‘It’s Got To Have Teeth’: OKC Council Considers Mask Mandate Enforcement

Thursday, July 16th 2020, 10:07 pm
By: Barry Mangold


The Oklahoma City Council is set to hash out whether to require face coverings in public places Friday afternoon.

The council on Thursday met virtually with the Oklahoma City-County Health Department and several other medical and legal officials to discuss the mask ordinance as well as the COVID-19 response in general.

After a presentation on the proposed terms of the ordinance drafted by Ward 8 Councilman Mark Stonecipher, council members discussed possible changes and enforcement.

The draft states that the face coverings would be required in public places on both public and private property. Exceptions were listed for those with medical conditions that prevent them from wearing a mask.

The Oklahoma City Police Department would enforce the rule, according to the proposal. Ward 2 Councilman James Cooper said the OCCHD could be better suited for enforcement.

“My deep grave concern is the burdening of local law enforcement,” he said.

A schedule of tickets would be the punishment for noncompliance. Fifty dollars for the first offense, $250 for the second and $500 for the third, according to the proposed ordinance.

“It does have to have some teeth to it, or no one’s going to pay attention to it,” Stonecipher said.

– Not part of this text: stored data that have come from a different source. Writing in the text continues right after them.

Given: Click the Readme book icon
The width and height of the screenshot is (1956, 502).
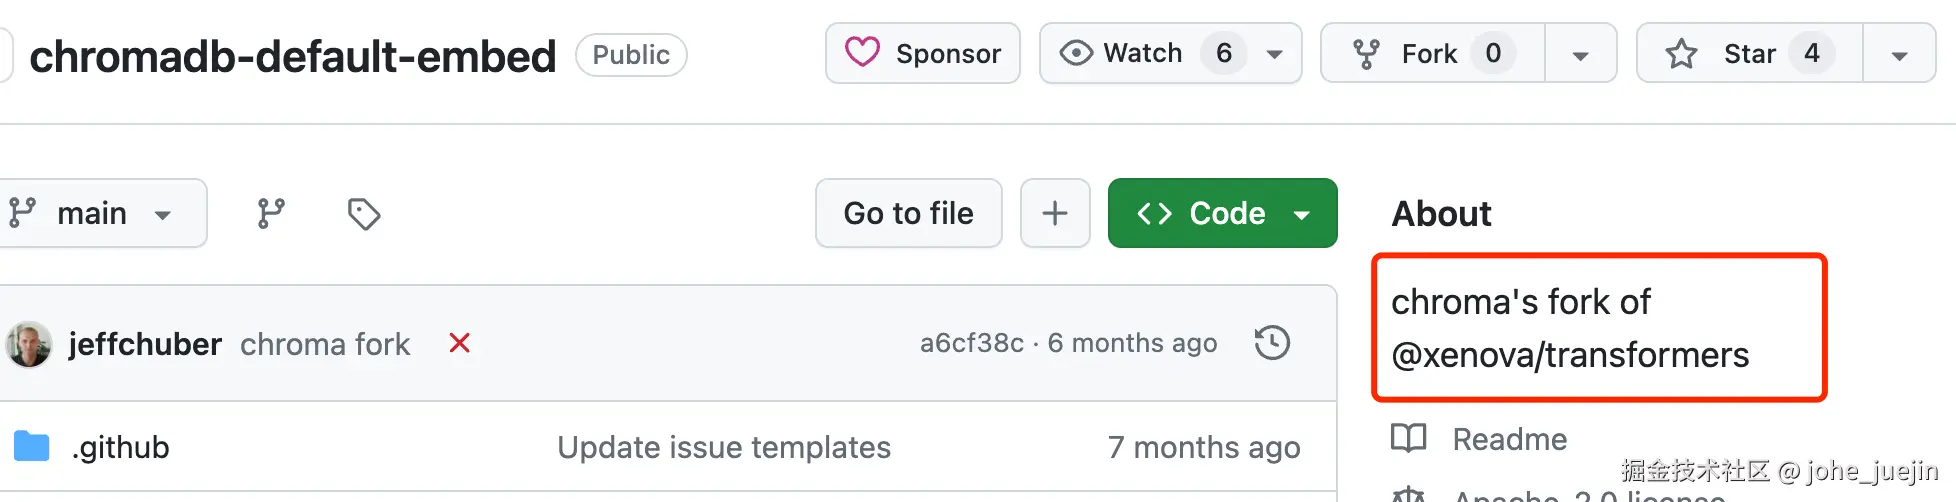Looking at the screenshot, I should point(1409,438).
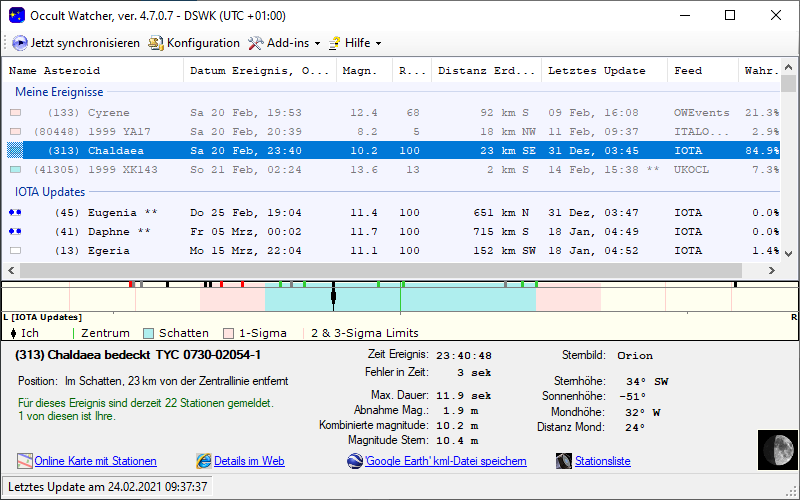The width and height of the screenshot is (800, 500).
Task: Sort by Name Asteroid column header
Action: click(55, 71)
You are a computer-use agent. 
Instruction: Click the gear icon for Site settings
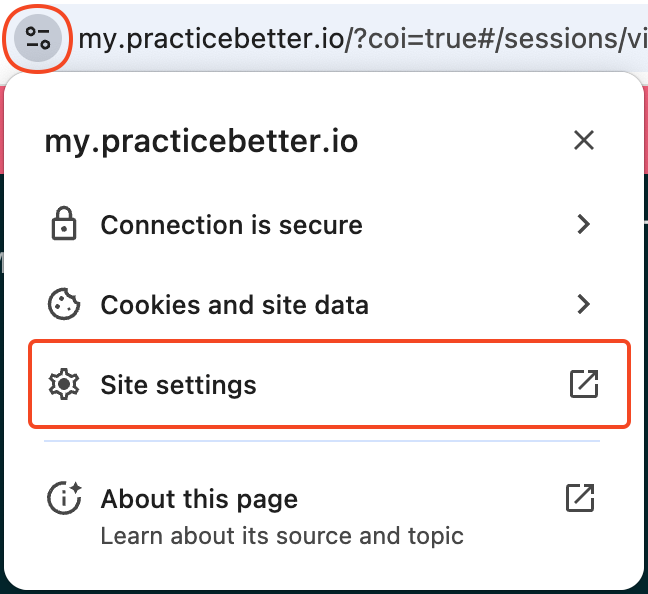64,384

Ward 7 Councilwoman Nikki Nice asked if the amounts could be “a little lower” as to not overburden individuals that do not have access to a mask.

Nice and others agreed that education and encouraging voluntary compliance should outweigh issuing tickets.

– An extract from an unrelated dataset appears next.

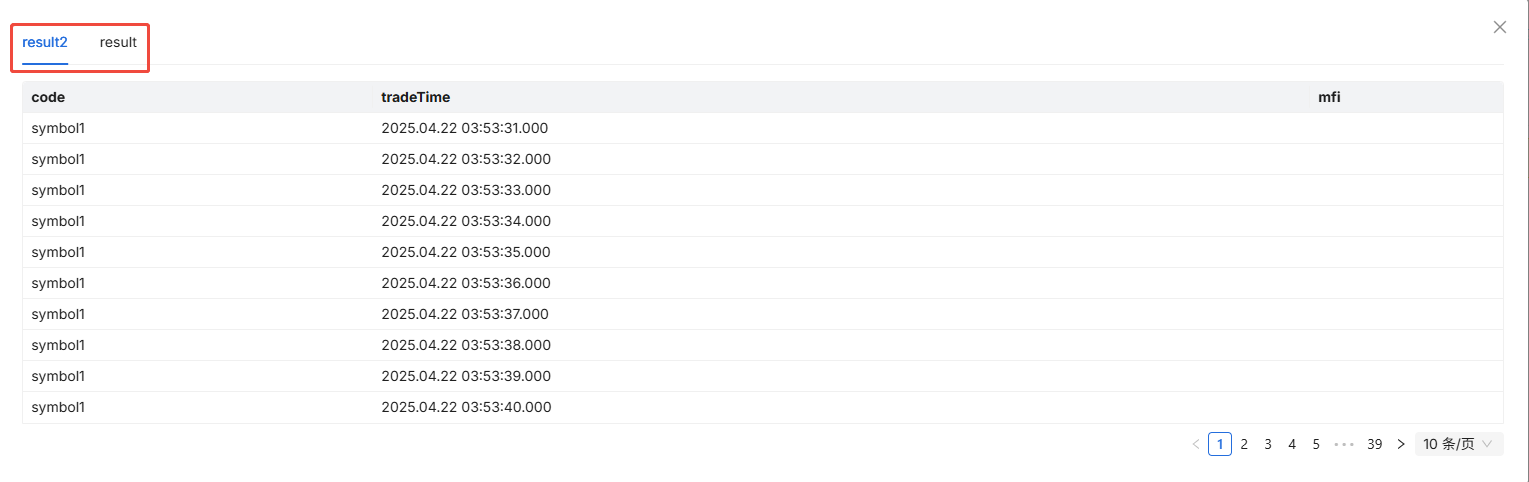Jump ahead using the pagination ellipsis
The image size is (1529, 482).
(1343, 444)
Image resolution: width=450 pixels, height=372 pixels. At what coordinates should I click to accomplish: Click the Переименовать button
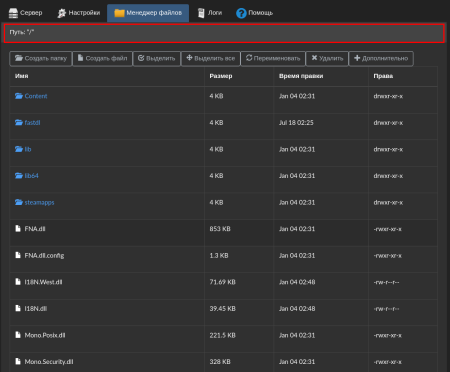pos(273,58)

“We’re not here to fine people, we’re here to get them to wear the mask so they don’t get other people sick,” Stonecipher said.

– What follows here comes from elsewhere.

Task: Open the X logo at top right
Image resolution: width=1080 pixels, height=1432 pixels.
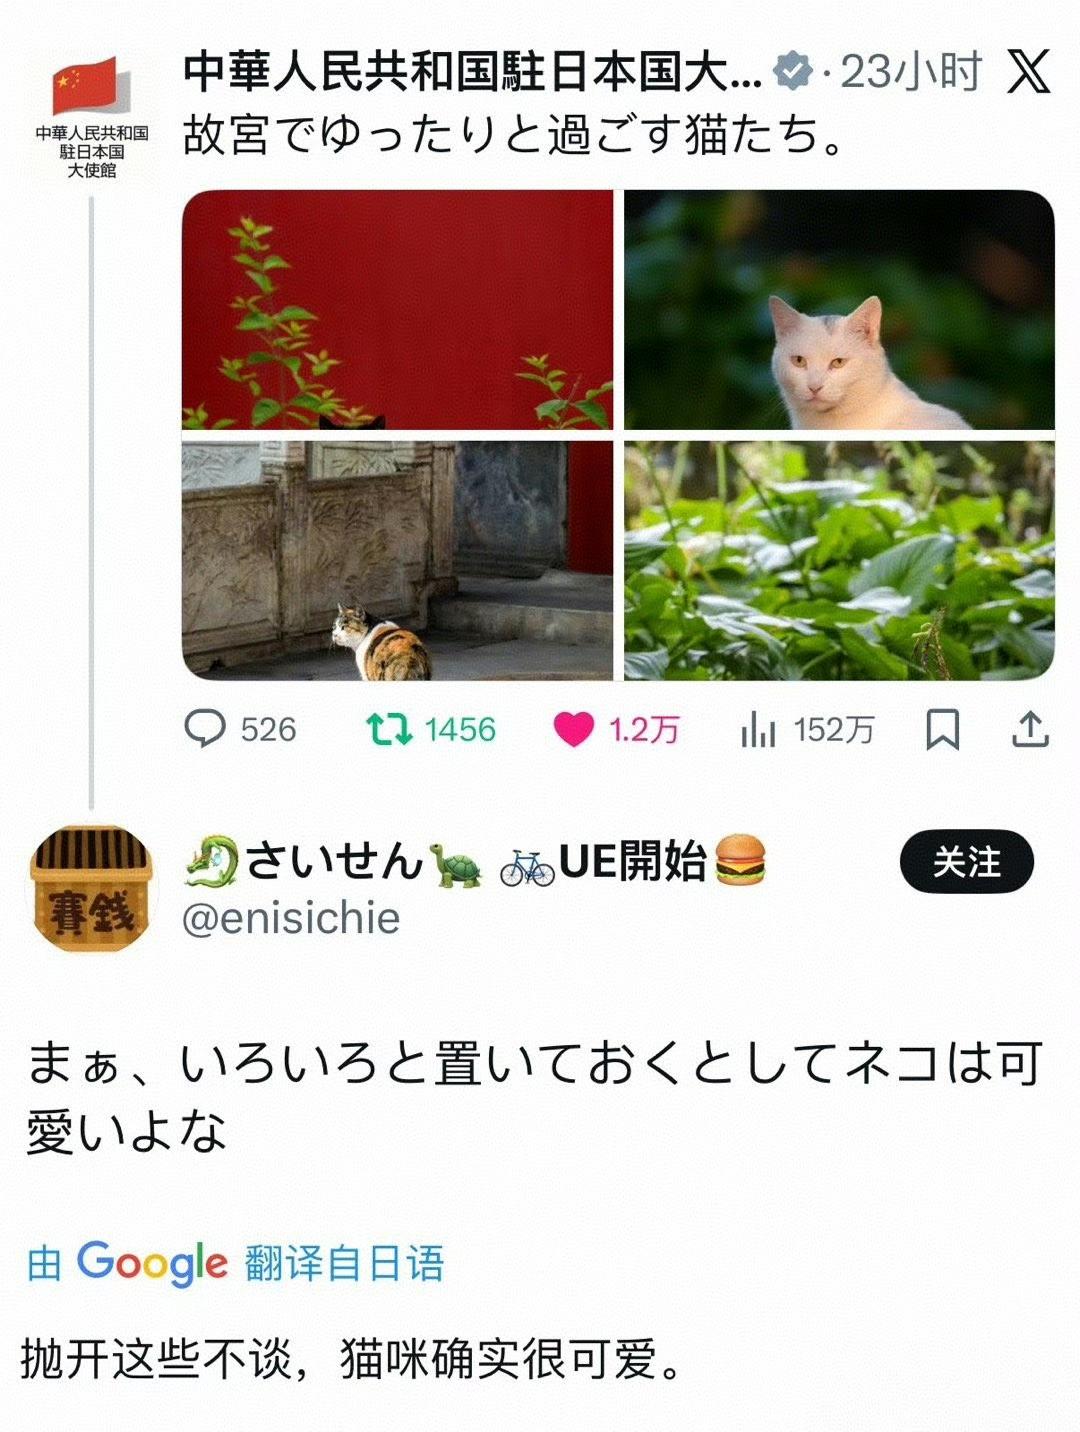Action: click(x=1028, y=72)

City Manager Craig Freeman said that federal aid made available through the CARES Act could be used to equip officers, or whoever enforces the ordinance, with masks to distribute for free.

“I love the idea of that enforcement arm, in that first interaction, with someone without a mask, to be able to say, ‘here’s a mask.’ I think that can help lower tensions,” Cooper said.

The council will hear public comment and eventually vote on the ordinance in a special, virtual meeting that starts at 1 p.m. Friday. Changes could be made to the proposed ordinance before the council votes.